Opossums and your horse’s health
One disease that horse owners in North America (particularly on the east coast) should be aware of is EPM (Equine Protozoal Myeloencephalitis).
EPM is a neurological disease that is often difficult to diagnose due to varying symptoms. Moreover, it is important that owners are aware of the disease as it can be fatal if it goes untreated.
Furthermore, this particular parasite attacks the brain and spinal cord. Ultimately, it causes devastating and long-lasting damage to the nervous system.
Luckily, Equine Protozoal Myeloencephalitis is treatable and horses recover well if it is treated promptly. Additionally, most horses show improvement after a few weeks of treatment.
How is EPM Contracted?
The primary cause of EPM is opossum droppings. Furthermore, horses contract the disease from eating contaminated feed or grazing.
What are the symptoms?
EPM presents itself subtly or severely. It can present symptoms similar to several other neurological diseases in horses. Common symptoms shown are:
- Changes in gait, lameness
- Abnormal sweating
- Problems balancing with lifted hoof
- Incoordination (worsens going up or down slopes)

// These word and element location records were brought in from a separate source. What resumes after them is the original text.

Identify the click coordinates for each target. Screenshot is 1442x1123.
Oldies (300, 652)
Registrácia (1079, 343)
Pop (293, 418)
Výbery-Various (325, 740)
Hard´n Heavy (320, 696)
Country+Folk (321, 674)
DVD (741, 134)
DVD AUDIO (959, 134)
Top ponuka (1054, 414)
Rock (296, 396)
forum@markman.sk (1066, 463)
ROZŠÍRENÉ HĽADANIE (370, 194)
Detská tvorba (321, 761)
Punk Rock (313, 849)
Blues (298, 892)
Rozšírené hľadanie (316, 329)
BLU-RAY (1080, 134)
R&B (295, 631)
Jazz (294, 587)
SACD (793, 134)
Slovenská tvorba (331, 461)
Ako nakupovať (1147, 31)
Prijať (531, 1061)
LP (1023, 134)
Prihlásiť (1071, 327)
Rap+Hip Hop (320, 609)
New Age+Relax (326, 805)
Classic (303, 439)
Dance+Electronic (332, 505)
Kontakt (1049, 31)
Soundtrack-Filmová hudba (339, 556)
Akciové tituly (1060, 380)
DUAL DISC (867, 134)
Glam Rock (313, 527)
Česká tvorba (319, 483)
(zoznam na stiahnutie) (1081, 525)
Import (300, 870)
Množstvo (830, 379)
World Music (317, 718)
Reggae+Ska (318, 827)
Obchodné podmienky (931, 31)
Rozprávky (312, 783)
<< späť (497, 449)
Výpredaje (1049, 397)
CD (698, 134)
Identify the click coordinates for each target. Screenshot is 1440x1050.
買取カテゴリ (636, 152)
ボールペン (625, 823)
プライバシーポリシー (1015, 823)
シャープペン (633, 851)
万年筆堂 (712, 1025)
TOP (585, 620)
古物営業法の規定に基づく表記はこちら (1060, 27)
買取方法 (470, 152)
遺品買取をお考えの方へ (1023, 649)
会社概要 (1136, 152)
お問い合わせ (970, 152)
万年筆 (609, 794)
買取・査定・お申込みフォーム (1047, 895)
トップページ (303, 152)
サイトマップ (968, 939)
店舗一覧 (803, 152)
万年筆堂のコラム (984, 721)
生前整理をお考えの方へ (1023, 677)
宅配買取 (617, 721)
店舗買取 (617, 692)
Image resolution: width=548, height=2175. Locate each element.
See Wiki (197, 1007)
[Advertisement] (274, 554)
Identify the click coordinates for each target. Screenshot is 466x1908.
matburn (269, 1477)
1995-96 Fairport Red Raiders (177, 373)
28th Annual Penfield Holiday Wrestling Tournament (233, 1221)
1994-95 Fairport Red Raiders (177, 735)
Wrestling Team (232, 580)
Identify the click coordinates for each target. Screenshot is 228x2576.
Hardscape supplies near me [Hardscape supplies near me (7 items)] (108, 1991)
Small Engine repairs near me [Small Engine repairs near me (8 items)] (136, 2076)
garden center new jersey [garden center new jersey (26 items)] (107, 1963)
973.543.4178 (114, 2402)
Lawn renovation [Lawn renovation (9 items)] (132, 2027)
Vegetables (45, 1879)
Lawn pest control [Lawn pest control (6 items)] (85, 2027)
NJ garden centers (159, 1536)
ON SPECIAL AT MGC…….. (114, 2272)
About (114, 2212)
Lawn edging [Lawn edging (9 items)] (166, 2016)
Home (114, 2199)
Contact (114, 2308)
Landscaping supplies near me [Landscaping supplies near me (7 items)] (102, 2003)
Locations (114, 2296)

- Muscle atrophy, usually over shoulders
- Paralysis of muscles of the eyes, face, or mouth, evident by drooping eyes, ears, or lips.
- Mild depression
- Trouble swallowing, dropping feed.
- Leaning on a wall for balance
- Loss of sensation along the face, neck, or body.
- A drooping lip or repeated facial twitch
- Change in vision
- Dropped feed or trouble swallowing
- Head tilt
- Drooping ear
- Changes in behavior, including throwing the rider
How is EPM prevented?
As there are no preventable vaccines for EPM, the most effective preventative measure is to keep opossums away from horses and their feed. Ultimately, we recommend keeping feed covered when not in use and removing any garbage as soon as possible.